L’autre 8 mai

8 mai 45autre 8 mai 2017

Emmanuel Macron et les Massacres du 8 mai 45

«Si je suis élu, je prendrai des actes forts»

Invité de la rédaction de Médiapart, le candidat Emmanuel Macron a affirmé au sujet de la reconnaissance des massacres de l’Est algérien, le 8 Mai 1945, que s’il était élu à l’issue du 2e tour de l’élection présidentielle qui a lieu aujourd’hui, il prendrait «des actes forts» et porterait «des discours forts sur cette période de notre histoire».

Rappelant au candidat d’En Marche ! sa déclaration en Algérie sur les crimes de la colonisation, le directeur de Médiapart – site d’information indépendant dont il était l’invité vendredi soir – lui demande : «Si vous êtes élu Président, quel est l’équivalent du fameux discours du Vel d’Hiv’ prononcé par Jacques Chirac qui réconcilie la France avec un passé, ce que nous appelons la vérité de l’histoire et la réconciliation des mémoires ?

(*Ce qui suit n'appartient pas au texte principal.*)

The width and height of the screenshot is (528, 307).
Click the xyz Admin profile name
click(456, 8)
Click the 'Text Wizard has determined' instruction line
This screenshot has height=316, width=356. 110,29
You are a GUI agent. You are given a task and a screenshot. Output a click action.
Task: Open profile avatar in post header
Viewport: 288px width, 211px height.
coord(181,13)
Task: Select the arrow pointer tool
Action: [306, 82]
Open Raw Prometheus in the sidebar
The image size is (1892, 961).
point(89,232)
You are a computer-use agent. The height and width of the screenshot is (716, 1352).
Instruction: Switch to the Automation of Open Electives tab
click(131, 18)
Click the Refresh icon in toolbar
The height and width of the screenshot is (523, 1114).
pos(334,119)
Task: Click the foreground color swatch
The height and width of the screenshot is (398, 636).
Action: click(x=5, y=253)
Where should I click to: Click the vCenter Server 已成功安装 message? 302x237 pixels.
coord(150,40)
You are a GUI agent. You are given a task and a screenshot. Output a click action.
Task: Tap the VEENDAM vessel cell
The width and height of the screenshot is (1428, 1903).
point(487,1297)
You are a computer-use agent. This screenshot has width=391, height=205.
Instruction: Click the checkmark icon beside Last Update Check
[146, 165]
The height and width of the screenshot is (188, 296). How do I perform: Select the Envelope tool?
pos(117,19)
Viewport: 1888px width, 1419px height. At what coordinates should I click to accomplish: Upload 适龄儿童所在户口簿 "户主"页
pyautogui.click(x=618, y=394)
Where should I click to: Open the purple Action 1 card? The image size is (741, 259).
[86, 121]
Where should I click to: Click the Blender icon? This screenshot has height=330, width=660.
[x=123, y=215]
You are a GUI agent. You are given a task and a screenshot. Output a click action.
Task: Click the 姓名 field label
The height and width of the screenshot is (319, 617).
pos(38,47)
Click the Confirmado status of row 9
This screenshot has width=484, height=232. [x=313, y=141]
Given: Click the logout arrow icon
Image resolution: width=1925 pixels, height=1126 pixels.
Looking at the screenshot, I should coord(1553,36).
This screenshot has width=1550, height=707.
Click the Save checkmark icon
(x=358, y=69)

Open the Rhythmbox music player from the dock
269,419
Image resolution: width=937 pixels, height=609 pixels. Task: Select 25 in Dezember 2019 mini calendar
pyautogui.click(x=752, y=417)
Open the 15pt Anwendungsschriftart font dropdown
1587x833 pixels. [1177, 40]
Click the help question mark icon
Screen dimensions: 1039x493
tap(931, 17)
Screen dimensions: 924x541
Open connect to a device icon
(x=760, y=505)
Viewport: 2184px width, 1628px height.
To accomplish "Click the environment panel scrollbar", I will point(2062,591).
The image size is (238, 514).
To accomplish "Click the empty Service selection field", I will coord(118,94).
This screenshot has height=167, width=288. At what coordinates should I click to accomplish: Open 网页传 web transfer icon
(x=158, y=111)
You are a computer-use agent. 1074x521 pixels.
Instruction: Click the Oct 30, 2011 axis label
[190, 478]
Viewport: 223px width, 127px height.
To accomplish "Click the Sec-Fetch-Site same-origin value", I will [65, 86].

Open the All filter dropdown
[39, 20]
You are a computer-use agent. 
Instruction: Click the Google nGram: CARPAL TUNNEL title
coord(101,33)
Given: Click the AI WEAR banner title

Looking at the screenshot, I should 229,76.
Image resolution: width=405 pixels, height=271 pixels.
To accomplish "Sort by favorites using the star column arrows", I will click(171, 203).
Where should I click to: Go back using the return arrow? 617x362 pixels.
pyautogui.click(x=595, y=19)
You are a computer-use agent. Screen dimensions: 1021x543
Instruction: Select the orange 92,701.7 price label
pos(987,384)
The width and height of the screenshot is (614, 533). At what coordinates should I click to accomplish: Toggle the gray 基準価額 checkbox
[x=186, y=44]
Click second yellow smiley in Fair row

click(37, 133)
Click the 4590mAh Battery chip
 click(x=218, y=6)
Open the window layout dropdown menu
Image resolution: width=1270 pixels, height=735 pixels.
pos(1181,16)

Allez-vous choisir la date, par exemple, du 8 mai puisque le 8 mai c’est à la fois la fin de la Deuxième guerre mondiale, mais aussi le moment, vous le savez, où ceux qui sont venus au secours de la France, les troupes coloniales, (66% des troupes de la France libre), ont vu que leurs proches, leurs familles – c’est ce qui s’est passé dans le Constantinois, à Sétif et à Guelma – ont été violemment massacrés ? Quel va être votre acte, votre moment, votre discours solennel pour qu’il n’y ait plus la concurrence des mémoires, et que la France se réconcilie en regardant en face tous ces drames ?»

Emmanuel Macron : «Ce 8 mai-là, c’est mal tombé, je ne serai pas encore investi, si j’étais élu, mais, de fait, je prendrais des actes forts et je porterais des discours forts sur cette période de notre histoire, parce que ma conviction profonde au-delà du rapport à la vérité et à l’histoire, que Benjamin Stora défend admirablement, vous l’avez rappelé, il y a une fracture dans la société qui s’est construite sur cet événement. Une fracture qui touche les Français d’origine algérienne, les binationaux, les Algériens qui vivent en France, mais aussi les harkis, les appelés, les rapatriés, les anciens soldats, qui nourrissent du ressentiment et qui structurent d’ailleurs du ressentiment qui, aujourd’hui, paralyse la France et nos quartiers. Et donc, quand on dit qu’on croit à la diversité d’un peuple mais qu’on veut le réconcilier et qu’on veut lutter contre ce qui dans la notion de multiculturalisme appelle au communautarisme, on doit prendre ces actes forts. Donc, je le ferai.» Il est à souligner qu’un rassemblement sur «L’autre 8 Mai 1945» pour «la reconnaissance par le président de la République du crime d’Etat en Algérie (Sétif, Guelma, Kherrata)» aura lieu demain lundi à 17h sur le parvis de l’Hôtel de ville de Paris.

Ce rassemblement est à l’initiative du Collectif unitaire pour la reconnaissance des crimes d’Etat en Algérie (Sétif, Guelma, Kherrata). Les initiateurs du rassemblement ne manqueront pas de rappeler à Emmanuel Macron ses déclarations et lui demanderont des engagements s’il est élu ce soir. A rappeler aussi qu’un colloque sur «L’autre 8 Mai 1945 et sa reconnaissance par la France» a été organisé à Paris le 2 mai à l’initiative de la Ligue des droits de l’homme (LDH), l’association Au Nom de la Mémoire, Mediapart et El Watan, avec le Collectif pour la reconnaissance du 8 Mai 1945.